Pixel coordinate grounding data:
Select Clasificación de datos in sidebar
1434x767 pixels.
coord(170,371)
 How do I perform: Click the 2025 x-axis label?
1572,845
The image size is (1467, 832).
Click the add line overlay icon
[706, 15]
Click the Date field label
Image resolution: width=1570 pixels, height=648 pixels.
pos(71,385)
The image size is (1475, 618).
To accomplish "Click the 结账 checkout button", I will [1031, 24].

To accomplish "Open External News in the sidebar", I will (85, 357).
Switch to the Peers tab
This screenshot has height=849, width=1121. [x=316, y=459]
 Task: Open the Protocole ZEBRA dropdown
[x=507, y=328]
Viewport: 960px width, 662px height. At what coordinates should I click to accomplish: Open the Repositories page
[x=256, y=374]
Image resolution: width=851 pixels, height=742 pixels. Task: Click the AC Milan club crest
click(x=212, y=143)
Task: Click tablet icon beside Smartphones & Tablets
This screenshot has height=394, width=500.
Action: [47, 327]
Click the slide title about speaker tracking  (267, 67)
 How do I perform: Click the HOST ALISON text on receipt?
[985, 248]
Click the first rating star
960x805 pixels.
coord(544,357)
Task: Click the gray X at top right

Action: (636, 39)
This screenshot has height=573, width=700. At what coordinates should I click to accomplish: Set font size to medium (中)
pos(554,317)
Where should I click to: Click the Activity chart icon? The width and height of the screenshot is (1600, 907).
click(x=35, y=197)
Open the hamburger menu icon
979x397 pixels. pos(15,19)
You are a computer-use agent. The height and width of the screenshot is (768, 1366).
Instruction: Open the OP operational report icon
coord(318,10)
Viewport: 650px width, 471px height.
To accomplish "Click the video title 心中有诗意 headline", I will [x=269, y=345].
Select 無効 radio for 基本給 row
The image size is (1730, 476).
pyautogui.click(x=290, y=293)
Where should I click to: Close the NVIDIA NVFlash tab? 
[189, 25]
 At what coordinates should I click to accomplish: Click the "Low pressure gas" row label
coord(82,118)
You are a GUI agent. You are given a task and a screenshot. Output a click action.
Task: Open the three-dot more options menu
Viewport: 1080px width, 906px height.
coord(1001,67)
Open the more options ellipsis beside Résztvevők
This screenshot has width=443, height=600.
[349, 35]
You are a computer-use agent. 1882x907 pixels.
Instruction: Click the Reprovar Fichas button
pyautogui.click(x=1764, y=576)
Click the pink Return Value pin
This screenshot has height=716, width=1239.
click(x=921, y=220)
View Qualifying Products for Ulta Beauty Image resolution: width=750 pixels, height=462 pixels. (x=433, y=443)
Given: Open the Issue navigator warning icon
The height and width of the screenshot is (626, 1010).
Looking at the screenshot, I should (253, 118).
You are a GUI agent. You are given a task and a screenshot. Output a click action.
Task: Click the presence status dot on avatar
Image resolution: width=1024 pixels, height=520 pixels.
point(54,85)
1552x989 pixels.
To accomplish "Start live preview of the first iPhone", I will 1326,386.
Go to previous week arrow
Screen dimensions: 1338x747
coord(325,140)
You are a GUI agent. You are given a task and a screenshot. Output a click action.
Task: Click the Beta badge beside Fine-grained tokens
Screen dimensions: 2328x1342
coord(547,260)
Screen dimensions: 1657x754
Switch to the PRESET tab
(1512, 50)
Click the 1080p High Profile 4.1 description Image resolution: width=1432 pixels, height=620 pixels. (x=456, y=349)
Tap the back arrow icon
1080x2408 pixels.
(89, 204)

[Problem to solve] Look back at the data above. Transcribe exactly the lines starting at the line that contains "This screenshot has height=394, width=500." and ending at the line that contains "Viewport: 650px width, 471px height.".

[Your response]
This screenshot has height=394, width=500.
Action: [47, 327]
Click the slide title about speaker tracking  (267, 67)
 How do I perform: Click the HOST ALISON text on receipt?
[985, 248]
Click the first rating star
960x805 pixels.
coord(544,357)
Task: Click the gray X at top right

Action: (636, 39)
This screenshot has height=573, width=700. At what coordinates should I click to accomplish: Set font size to medium (中)
pos(554,317)
Where should I click to: Click the Activity chart icon? The width and height of the screenshot is (1600, 907).
click(x=35, y=197)
Open the hamburger menu icon
979x397 pixels. pos(15,19)
You are a computer-use agent. The height and width of the screenshot is (768, 1366).
Instruction: Open the OP operational report icon
coord(318,10)
Viewport: 650px width, 471px height.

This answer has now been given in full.